Following last year’s collapse FTX cryptocurrency exchangethe collapse this week of Bank of Silicon Valley and Signature Bank – representing the second and third largest bank failures in US history – renewed lingering questions about the role cryptocurrency plays in financial sector failures.
Signature Bank, known for its cryptocurrency trafficking, came under fire last year during the collapse of FTX and crypto hedge fund Alameda Research. At Silicon Valley Bank, which is known for serving technology and startup sectors Since its founding 40 years ago, the withdrawal of large cryptocurrency deposits has added to the fear fueling the banking race that ended with the bank collapsing on Friday.
However, experts told ABC News that cryptocurrency has not played a prominent role in bank failures, although the collapses have ramifications in the cryptocurrency industry.
“I don’t think crypto plays a big role,” said David Yermack, professor of finance at NYU’s Stern School of Business. “Crypto is more or less a bystander in all of this, just like every other company that has deposited money.”
Yermack, who teaches a course on cryptocurrency and blockchains, said that while the situation remains fluid, two main factors seem to have contributed to the failures: the banks that failed were too concentrated in one sector and the deregulation of the banking sector over the past five years. or six years has weakened the regulations.

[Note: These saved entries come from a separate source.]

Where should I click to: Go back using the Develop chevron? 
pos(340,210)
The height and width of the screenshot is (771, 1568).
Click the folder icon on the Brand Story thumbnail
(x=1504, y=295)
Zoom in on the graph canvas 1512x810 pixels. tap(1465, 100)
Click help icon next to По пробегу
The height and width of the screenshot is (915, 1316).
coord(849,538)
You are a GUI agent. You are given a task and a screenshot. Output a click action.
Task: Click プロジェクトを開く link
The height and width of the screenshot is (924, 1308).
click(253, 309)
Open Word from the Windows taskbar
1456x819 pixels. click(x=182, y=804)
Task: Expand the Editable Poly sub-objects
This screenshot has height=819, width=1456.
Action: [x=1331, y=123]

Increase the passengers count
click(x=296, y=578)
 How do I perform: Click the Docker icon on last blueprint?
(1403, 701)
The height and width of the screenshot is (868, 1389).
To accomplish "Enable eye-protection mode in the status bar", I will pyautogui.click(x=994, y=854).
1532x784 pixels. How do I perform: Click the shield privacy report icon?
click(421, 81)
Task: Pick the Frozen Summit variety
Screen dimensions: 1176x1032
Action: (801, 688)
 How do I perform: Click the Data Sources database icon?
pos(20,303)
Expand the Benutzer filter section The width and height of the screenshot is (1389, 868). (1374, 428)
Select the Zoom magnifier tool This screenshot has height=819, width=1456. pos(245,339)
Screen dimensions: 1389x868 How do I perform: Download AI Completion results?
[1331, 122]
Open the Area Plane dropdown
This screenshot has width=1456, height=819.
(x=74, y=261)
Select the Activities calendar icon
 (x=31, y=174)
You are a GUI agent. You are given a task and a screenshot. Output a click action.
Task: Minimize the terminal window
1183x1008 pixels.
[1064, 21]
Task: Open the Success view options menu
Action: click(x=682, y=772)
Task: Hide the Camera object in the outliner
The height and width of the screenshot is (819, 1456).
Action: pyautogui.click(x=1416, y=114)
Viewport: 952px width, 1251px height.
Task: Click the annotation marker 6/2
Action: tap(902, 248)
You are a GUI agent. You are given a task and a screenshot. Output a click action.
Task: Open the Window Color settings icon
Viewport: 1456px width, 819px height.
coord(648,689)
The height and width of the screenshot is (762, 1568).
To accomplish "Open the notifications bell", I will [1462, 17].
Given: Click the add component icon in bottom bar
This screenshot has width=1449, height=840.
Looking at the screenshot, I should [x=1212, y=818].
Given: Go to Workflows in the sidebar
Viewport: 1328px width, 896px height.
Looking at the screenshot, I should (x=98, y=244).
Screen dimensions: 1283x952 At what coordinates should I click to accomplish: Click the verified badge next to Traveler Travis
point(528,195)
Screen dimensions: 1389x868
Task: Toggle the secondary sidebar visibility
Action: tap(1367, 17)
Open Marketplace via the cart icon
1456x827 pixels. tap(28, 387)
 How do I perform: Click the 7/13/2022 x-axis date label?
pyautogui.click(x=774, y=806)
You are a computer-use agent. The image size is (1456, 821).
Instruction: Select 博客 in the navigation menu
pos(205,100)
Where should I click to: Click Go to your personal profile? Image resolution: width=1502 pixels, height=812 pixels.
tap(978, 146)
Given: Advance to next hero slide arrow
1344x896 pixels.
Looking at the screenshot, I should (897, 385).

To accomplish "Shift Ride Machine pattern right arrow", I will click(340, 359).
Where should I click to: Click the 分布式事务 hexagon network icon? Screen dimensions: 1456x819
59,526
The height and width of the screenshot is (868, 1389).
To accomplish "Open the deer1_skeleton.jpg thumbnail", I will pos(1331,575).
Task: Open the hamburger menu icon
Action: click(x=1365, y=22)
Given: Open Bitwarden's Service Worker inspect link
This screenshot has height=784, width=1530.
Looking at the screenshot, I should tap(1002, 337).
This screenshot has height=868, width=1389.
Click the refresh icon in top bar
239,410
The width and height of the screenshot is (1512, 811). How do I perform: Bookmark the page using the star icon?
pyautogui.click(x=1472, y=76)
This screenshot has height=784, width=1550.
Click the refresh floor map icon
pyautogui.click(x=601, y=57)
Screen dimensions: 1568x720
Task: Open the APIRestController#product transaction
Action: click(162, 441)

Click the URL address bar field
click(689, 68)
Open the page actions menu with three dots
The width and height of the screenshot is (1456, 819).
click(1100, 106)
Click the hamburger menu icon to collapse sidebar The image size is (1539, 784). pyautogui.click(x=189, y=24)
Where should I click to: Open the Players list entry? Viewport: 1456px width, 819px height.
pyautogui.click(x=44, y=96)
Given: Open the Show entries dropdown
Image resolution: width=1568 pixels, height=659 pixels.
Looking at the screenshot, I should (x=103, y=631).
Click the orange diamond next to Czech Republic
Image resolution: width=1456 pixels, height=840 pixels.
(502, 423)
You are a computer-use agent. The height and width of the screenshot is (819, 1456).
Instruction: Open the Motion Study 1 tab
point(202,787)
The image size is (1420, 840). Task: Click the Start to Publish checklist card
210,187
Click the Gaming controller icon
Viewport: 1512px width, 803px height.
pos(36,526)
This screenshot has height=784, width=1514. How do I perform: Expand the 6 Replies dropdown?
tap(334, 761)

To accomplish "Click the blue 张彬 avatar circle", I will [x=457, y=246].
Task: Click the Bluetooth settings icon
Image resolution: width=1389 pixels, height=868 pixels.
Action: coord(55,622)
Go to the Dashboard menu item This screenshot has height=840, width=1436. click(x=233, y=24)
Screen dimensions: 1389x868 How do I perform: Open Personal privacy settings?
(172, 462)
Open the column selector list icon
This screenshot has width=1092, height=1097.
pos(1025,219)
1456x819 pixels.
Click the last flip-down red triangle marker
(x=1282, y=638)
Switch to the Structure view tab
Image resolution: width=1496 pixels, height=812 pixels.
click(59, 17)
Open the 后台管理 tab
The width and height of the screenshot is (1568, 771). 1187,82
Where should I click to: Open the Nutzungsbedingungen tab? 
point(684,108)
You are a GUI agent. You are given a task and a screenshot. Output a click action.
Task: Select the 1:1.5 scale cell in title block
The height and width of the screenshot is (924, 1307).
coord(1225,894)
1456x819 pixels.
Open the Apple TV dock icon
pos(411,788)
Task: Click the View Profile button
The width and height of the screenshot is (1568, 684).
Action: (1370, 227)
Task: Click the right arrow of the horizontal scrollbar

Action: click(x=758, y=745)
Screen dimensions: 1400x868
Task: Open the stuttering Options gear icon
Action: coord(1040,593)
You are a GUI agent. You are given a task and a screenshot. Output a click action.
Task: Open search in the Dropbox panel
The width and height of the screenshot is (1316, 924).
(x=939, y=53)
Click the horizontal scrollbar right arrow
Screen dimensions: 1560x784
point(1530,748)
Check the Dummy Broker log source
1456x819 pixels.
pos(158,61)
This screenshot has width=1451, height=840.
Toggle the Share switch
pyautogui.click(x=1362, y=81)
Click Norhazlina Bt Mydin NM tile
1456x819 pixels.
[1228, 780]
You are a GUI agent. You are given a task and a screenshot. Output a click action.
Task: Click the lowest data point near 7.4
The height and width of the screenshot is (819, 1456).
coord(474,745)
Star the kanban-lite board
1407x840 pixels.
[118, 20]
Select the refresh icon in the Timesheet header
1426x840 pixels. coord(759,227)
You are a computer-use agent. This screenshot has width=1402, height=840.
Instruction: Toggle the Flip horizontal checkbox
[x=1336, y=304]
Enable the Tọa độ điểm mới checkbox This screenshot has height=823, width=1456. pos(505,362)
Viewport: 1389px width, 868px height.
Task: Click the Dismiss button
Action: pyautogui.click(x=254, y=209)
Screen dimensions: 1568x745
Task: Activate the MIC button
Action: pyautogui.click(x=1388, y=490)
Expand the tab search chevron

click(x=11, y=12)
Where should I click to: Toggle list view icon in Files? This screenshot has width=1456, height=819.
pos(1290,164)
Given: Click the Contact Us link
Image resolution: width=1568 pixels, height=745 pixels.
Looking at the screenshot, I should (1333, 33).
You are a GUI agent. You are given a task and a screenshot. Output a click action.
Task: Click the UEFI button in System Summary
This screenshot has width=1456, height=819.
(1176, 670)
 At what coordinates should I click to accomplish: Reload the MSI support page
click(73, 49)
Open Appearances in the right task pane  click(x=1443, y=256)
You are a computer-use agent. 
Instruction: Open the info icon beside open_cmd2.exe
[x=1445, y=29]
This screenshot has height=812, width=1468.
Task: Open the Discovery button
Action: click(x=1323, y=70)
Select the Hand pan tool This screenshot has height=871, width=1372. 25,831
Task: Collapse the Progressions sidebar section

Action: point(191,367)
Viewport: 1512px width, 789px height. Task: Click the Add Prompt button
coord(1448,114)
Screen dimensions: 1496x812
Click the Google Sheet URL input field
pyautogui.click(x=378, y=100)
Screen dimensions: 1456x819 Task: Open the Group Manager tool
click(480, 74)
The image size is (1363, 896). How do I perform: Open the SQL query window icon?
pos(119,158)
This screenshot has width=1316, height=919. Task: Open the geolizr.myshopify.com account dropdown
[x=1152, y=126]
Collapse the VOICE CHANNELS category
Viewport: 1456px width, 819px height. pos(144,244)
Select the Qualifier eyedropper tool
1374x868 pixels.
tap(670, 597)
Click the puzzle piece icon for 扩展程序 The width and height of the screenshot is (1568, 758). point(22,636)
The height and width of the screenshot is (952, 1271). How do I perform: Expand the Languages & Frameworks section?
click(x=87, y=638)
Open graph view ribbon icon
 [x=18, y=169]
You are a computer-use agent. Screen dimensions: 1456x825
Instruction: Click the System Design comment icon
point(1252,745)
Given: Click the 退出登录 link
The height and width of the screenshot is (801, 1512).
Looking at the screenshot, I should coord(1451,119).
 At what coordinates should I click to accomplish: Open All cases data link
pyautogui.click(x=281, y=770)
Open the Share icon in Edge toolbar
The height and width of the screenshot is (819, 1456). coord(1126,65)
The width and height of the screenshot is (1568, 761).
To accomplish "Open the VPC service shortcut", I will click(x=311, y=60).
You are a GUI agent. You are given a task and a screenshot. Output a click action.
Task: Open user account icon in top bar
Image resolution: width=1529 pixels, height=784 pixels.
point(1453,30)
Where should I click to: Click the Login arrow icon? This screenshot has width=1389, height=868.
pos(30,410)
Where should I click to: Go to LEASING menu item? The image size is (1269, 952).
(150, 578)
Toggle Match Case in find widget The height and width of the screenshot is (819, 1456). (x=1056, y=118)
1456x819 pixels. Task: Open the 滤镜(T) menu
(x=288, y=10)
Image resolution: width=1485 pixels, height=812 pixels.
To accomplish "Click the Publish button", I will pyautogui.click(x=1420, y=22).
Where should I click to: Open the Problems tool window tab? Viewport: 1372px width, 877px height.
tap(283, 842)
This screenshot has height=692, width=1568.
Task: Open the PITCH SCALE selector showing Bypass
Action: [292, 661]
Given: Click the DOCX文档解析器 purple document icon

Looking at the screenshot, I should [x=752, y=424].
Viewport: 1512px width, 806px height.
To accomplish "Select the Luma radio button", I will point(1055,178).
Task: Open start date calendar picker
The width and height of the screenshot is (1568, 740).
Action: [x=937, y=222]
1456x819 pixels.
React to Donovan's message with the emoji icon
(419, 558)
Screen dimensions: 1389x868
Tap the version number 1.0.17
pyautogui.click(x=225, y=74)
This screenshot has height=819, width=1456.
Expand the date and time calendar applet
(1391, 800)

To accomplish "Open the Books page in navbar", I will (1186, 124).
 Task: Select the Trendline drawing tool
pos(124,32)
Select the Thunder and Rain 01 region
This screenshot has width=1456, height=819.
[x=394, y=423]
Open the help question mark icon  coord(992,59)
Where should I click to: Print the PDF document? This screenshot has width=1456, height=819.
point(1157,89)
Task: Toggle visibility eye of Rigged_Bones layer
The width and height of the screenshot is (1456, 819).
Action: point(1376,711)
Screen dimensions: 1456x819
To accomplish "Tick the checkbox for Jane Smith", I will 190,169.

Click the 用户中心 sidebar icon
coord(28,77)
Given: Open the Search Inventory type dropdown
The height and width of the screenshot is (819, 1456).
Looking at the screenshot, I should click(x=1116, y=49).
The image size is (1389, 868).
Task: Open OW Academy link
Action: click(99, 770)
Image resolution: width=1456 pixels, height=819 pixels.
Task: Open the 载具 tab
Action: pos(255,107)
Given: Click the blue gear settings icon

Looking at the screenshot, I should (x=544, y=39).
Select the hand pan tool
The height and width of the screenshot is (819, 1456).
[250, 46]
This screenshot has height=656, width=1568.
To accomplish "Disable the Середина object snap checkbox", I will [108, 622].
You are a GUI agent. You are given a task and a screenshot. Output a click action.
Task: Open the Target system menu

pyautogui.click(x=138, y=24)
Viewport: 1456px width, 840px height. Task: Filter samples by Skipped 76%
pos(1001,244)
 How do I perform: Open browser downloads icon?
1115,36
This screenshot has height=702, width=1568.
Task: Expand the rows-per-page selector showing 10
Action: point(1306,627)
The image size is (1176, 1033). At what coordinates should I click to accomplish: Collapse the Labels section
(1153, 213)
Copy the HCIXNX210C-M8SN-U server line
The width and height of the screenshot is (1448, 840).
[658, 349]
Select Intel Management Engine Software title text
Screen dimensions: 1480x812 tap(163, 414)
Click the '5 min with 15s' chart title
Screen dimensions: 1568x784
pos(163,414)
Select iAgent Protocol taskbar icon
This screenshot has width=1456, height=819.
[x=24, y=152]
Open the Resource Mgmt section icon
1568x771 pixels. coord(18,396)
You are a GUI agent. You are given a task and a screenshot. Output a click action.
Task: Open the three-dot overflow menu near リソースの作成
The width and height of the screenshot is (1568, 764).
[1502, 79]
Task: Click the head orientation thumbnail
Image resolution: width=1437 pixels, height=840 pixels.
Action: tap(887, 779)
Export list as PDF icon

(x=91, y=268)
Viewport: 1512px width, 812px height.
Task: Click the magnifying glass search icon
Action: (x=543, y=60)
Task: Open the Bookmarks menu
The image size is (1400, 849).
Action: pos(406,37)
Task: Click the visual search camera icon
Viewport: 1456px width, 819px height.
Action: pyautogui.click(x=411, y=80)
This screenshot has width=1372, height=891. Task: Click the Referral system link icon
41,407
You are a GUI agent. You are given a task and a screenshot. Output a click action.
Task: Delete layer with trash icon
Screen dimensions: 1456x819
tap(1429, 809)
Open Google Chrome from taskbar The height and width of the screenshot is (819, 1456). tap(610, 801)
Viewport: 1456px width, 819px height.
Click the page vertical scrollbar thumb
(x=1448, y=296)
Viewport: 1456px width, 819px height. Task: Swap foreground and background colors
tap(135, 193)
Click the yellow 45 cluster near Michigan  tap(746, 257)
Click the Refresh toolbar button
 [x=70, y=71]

“In the case of Bank of Silicon Valley, [the concentration] would be the west coast tech industry,” Yermack told ABC News. they can’t all pay you back together — that makes these loans much less valuable.”
Patricia McCoy, a law professor at Boston College, said the bank’s collapse was accelerated by its large holdings in the USDC cryptocurrency, which is managed by financial technology company Circle Internet Financial.
“At Silicon Valley Bank, really, the only role the crypto industry played was this big Circle deposit, which was very risky,” McCoy said. “When Circle became nervous that Silicon Valley Bank was in trouble, its natural response was to withdraw this very large deposit in full immediately.”
“Silicon Valley Bank didn’t have the money – the money – to pay all the withdrawal requests,” McCoy said. “So the fact that Circle has such a large deposit, and that it’s a panic-prone type of customer, has escalated the banking panic at Silicon Valley Bank.”
Regarding the recent deregulation of the banking sector, Yermack pointed to the investment by banks of large amounts of capital in Treasury bonds, which are generally very safe. However, Yermack said, “because interest rates have changed so much over the past year, these bonds have lost value – and by accounting rules, banks could still count them at 100 cents on the dollar.” .
Simply put, Yermack said, banks didn’t have to account for the depreciation in the value of bonds, which made them much safer than they actually were.
“It gets right to the heart of the problem of supervising and regulating banks – that they really should have written down these bonds in real time and made the problems more apparent much earlier,” he said.
“As someone who deals with financial data on a daily basis, I think everything should be valued at market value,” Yermack said. “And to the extent that you don’t, you run the risk of misleading people, and it seems that in this case it was the banking regulators who were misled, and they just said, ‘Oh, those are government bonds. These are the safest assets. ‘”
“But government bonds can lose value like anything else,” Yermack said. “And I think … regulators were kind of caught off guard – and oblivious – by that.”